Mountain View's Bike Score is 99/100 — the kind of number you only get when a city has built real bike infrastructure (protected lanes, connected routes, drivers who expect cyclists). For commuting or just for getting around, the bike is a serious option here, not a hobby.
The average one-way commute in Mountain View is about 24 minutes — short by US standards (the national average is closer to 27). Over a year of working days, that's hundreds of hours that don't get spent in traffic, which is the kind of thing you notice in the weekend rather than the weekday.
74% of adults 25 and over in Mountain View hold a bachelor's degree or higher — meaningfully above the US average of around 36%. That correlates with the things you'd expect: stronger schools, more white-collar employers, more bookstores than the population alone would predict.
Reasons are pulled from Mountain View's actual data — Census ACS, BLS, BEA, NOAA, EPA AQS, FBI, and Walk Score.

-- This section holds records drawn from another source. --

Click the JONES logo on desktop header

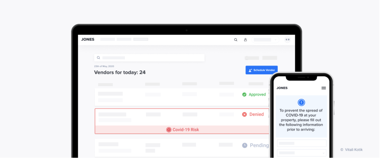click(x=88, y=39)
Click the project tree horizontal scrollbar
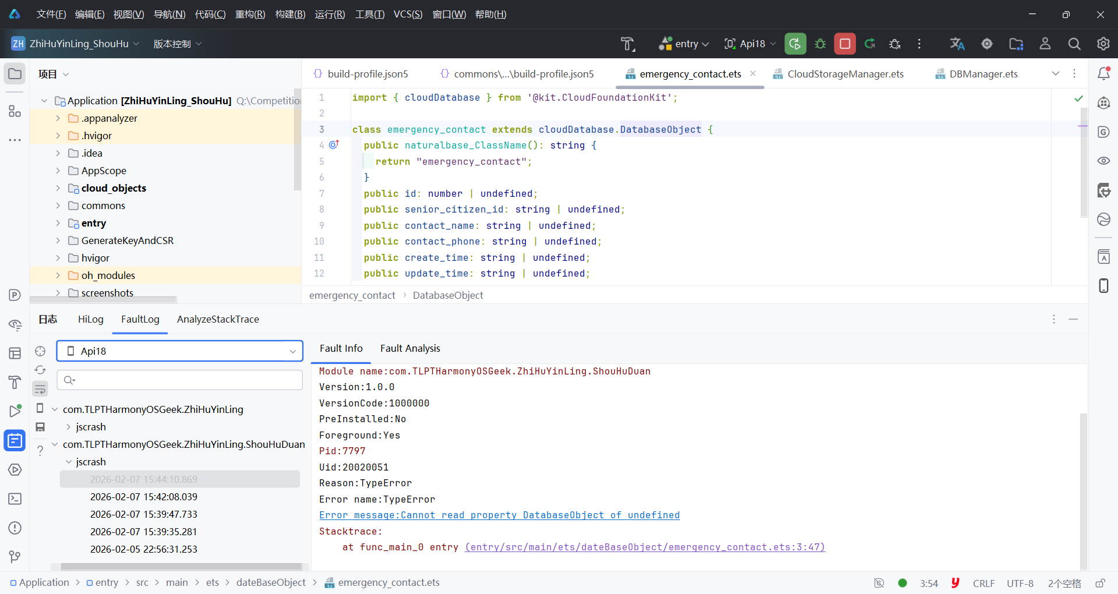The image size is (1118, 594). [103, 300]
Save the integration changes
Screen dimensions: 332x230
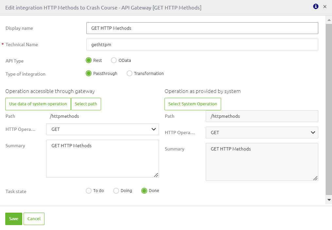click(13, 219)
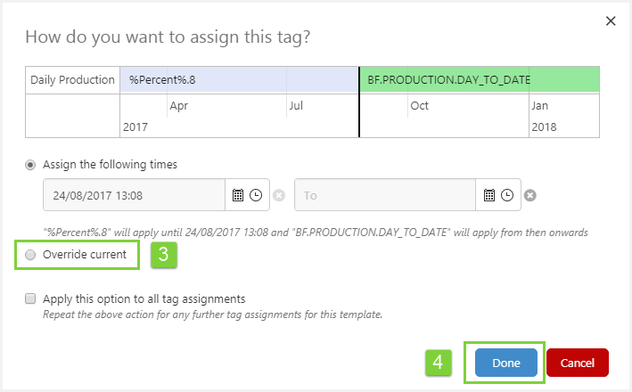Click into the empty To date field
Screen dimensions: 632x392
pyautogui.click(x=383, y=195)
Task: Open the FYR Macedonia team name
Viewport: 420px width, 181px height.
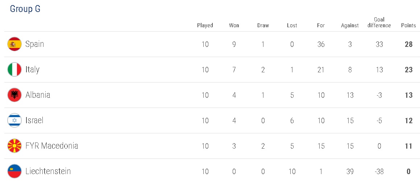Action: pos(51,146)
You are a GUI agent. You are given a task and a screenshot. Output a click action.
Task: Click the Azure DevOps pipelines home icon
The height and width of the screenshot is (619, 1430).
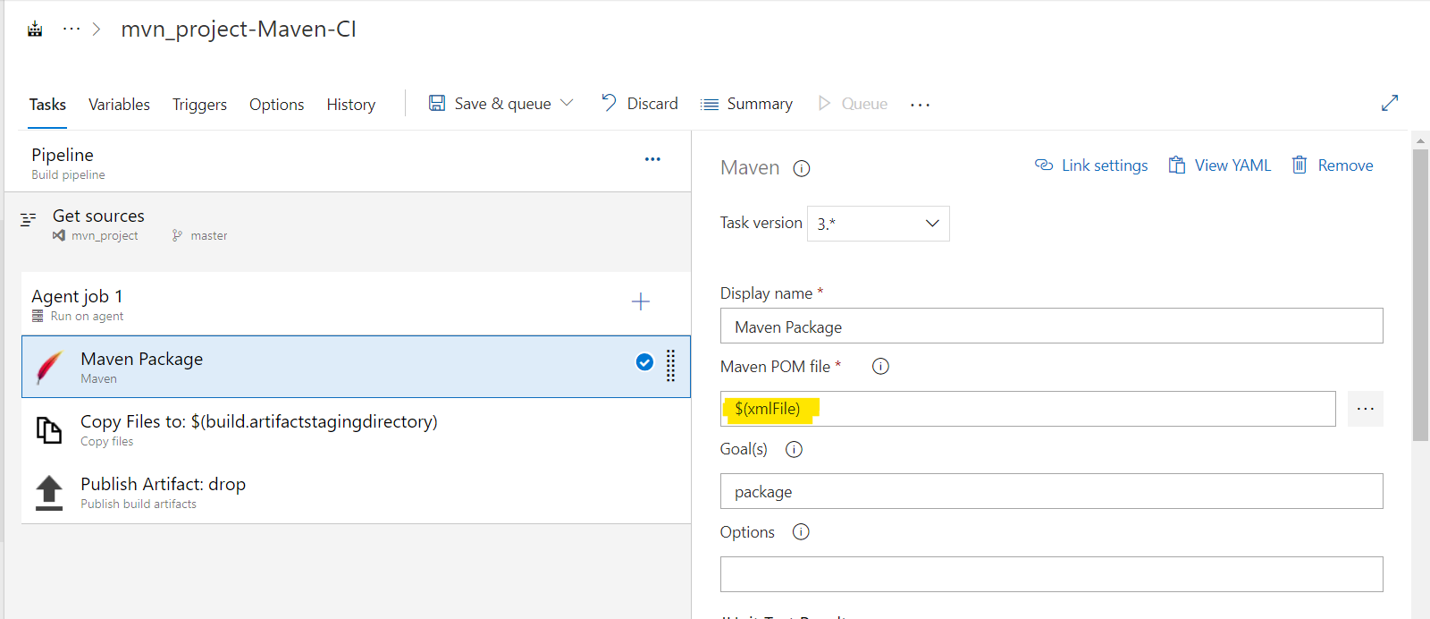pyautogui.click(x=35, y=30)
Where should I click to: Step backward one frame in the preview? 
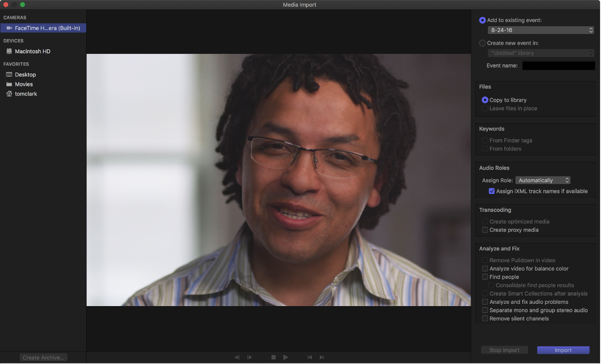click(237, 357)
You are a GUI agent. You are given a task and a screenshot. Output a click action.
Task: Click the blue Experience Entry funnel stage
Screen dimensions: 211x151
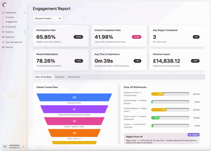74,97
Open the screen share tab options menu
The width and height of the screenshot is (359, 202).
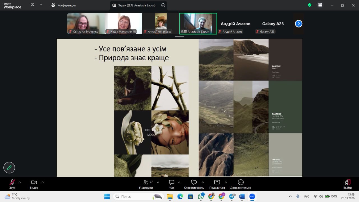[x=163, y=5]
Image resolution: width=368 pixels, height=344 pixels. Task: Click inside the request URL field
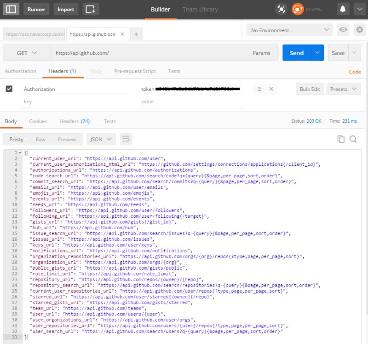pyautogui.click(x=138, y=53)
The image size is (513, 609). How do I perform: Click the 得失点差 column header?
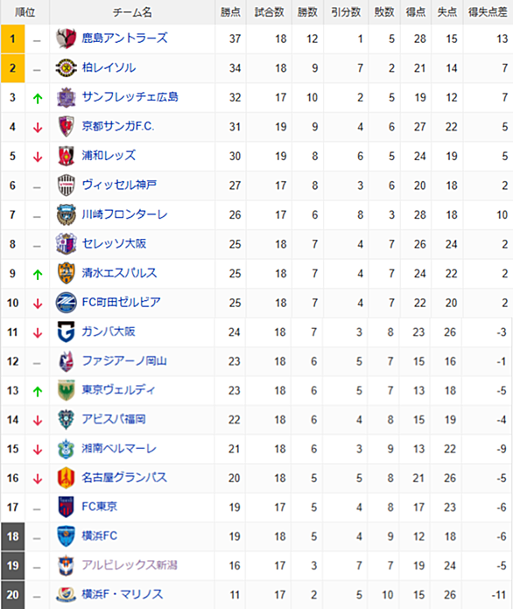pos(488,12)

We don't list positives that aren't supported by the numbers, which is why different cities show different sections.
Now and then. Mountain View's winters are cool rather than truly cold — about 42°F on average — so most of the precipitation falls as rain. A snowy morning happens a few times a season; sustained accumulation is rare.
Mild on the cold side. Mountain View's winter average of about 42°F is the kind of weather where you want a jacket but the heating bill is manageable. Snow is rare, frost is occasional, and the lawn never really browns out.
Hot, but not desert-hot. Summer in Mountain View runs about 80°F on average, with afternoons in the 90s and humidity that varies by region. AC is standard rather than optional.
Zone 9, give or take a half-zone. Mountain View's typical winter low puts it in that band on the USDA Hardiness map, which is what nurseries label plants against. Use Zone 9 as your starting filter; the USDA's interactive map is more precise for borderline cases.
Mountain View sits at about 69 feet (21 m) above sea level — low-lying, but with enough cushion that day-to-day life isn't affected by ocean levels.
Average for an American city. Mountain View's reported crime rate of about 3,301 per 100,000 residents sits roughly in line with the US baseline of ~3,500. Like anywhere else, the citywide number masks real differences between neighborhoods — worth looking at specific areas before deciding.
Yes — Mountain View is one of the more expensive places to live in the US. The cost-of-living index is 154, about 54% above the national average. Housing is the dominant factor, and salaries here have to be high to compensate.
Yes — Mountain View is one of the more walkable US cities. A Walk Score of 87/100 means most daily errands can be done on foot in most neighborhoods. Transit Score is 53 out of 100. Many residents go car-free comfortably.
Roughly $107,611 a year would match the lifestyle of someone earning $70,000 in an average US city. That's a starting point, not a target — negotiate higher when you can. Median rent in Mountain View runs about $2,855/mo — keeping housing under 30% of gross income points to a similar floor on what you'd want to earn.